PROBLEM
Please find all lines in the data that hold the string "Collapse" and copy them.

___ GIVEN RECORDS ___

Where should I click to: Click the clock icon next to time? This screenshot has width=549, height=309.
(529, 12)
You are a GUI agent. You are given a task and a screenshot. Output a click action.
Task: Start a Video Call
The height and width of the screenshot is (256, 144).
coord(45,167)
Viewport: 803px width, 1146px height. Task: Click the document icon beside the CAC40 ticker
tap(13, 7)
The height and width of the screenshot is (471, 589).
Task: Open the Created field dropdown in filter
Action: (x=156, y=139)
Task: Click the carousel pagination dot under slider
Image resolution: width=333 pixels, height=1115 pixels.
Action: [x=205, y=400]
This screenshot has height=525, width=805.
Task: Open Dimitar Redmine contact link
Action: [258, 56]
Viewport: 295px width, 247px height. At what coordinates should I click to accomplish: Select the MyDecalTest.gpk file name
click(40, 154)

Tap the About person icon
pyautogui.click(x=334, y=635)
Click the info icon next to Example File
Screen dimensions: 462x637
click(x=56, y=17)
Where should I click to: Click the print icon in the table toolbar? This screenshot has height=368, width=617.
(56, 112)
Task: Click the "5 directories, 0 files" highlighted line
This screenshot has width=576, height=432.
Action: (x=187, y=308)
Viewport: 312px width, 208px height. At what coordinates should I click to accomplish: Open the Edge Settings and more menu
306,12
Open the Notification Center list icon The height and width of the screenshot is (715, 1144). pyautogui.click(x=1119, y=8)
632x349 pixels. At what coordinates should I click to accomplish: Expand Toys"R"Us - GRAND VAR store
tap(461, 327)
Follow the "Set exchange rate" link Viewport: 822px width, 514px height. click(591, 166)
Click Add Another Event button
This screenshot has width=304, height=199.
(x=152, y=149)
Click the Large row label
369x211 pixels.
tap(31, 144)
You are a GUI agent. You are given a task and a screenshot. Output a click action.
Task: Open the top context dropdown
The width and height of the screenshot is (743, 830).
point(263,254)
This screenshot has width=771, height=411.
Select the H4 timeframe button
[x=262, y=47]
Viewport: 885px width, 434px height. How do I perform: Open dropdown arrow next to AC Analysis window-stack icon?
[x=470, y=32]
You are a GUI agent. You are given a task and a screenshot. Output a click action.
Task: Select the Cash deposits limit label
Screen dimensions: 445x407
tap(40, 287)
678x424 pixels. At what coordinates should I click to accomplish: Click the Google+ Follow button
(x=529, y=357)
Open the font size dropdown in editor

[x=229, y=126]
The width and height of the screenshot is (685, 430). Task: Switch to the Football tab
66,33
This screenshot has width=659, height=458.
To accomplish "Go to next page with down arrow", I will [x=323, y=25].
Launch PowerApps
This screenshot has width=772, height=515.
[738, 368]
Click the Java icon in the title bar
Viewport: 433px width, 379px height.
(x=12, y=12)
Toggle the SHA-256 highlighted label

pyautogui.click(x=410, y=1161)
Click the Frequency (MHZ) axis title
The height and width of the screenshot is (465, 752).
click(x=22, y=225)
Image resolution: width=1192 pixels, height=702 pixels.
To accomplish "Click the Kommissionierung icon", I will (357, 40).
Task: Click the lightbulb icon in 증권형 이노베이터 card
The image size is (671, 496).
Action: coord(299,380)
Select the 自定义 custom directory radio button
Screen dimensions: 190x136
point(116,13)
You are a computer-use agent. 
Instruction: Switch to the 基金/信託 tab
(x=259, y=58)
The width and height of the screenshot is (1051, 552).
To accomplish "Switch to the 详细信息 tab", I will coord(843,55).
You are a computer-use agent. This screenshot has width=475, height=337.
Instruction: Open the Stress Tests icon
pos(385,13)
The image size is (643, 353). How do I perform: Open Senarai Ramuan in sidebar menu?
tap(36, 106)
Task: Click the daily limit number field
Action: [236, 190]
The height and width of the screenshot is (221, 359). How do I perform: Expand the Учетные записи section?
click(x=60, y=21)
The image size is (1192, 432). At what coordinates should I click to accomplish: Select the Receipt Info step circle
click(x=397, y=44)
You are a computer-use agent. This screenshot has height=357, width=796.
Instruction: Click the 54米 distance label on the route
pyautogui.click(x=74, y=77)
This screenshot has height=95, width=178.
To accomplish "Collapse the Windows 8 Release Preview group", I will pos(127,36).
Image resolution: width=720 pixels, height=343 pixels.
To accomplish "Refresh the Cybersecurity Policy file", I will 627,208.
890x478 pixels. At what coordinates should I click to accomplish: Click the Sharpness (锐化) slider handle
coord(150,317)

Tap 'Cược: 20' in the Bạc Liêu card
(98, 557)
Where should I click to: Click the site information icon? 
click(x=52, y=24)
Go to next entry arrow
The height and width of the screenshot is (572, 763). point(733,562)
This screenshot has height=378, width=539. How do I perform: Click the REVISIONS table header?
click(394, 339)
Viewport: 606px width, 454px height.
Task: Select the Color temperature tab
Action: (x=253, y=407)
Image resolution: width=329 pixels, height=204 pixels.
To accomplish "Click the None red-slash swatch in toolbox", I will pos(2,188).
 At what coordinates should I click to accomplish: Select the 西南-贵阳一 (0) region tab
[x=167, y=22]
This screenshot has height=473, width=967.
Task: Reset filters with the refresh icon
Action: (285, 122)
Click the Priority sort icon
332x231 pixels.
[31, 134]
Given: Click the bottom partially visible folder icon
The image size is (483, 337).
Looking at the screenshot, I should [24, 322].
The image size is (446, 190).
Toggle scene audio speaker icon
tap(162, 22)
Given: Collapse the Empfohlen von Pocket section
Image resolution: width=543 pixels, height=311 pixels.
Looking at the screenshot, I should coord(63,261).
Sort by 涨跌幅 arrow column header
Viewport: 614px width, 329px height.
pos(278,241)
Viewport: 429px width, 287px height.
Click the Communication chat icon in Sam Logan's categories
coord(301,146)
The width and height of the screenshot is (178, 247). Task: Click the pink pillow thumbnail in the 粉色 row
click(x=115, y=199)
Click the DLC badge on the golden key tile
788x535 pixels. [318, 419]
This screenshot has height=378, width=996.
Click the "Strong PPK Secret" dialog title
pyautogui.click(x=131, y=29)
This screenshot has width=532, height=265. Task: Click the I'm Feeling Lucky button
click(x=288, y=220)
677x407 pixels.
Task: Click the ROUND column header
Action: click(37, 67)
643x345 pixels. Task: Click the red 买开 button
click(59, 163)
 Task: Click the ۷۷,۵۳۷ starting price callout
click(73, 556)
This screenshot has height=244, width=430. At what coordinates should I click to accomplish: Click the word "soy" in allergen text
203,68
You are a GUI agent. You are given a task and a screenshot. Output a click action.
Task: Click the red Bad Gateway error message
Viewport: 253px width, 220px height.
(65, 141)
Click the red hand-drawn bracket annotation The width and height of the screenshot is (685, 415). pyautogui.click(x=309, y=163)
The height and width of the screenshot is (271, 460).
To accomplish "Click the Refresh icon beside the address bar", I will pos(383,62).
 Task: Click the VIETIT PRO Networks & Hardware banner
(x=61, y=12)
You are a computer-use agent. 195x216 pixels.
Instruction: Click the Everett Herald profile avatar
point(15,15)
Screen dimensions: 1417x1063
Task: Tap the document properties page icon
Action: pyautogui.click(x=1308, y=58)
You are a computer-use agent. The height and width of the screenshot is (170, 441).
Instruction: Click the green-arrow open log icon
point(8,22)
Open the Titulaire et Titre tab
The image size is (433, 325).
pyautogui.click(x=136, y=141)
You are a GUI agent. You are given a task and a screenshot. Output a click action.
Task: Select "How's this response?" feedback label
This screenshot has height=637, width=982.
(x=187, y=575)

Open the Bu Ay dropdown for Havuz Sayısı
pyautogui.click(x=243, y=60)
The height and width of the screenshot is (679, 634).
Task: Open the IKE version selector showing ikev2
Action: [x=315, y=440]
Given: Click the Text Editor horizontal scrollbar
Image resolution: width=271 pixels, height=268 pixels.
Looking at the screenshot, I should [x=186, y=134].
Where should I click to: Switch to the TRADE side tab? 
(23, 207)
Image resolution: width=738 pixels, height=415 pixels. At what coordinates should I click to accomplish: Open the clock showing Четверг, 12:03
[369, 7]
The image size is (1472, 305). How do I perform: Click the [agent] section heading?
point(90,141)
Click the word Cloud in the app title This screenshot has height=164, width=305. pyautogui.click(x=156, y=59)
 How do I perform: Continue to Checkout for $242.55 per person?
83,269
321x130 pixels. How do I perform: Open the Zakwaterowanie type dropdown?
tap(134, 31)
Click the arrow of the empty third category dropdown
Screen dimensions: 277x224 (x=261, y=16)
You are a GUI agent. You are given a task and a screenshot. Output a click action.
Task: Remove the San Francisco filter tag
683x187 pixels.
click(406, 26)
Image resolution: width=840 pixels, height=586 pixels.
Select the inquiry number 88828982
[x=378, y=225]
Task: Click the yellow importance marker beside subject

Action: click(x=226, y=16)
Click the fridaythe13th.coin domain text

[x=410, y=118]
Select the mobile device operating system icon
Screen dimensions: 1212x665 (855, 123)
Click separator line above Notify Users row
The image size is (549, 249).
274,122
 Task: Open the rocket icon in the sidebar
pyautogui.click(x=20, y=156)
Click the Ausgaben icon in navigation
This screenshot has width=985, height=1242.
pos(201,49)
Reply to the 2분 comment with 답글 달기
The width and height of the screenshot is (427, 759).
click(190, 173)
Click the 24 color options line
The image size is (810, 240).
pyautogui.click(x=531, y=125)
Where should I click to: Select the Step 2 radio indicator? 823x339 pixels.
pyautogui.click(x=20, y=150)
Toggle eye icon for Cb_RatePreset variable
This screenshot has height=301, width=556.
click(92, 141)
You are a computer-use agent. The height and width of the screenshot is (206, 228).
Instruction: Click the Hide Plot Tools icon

___

RESPONSE TO THIS TASK
To accomplish "Collapse the Windows 8 Release Preview group", I will pos(127,36).
Given: Collapse the Empfohlen von Pocket section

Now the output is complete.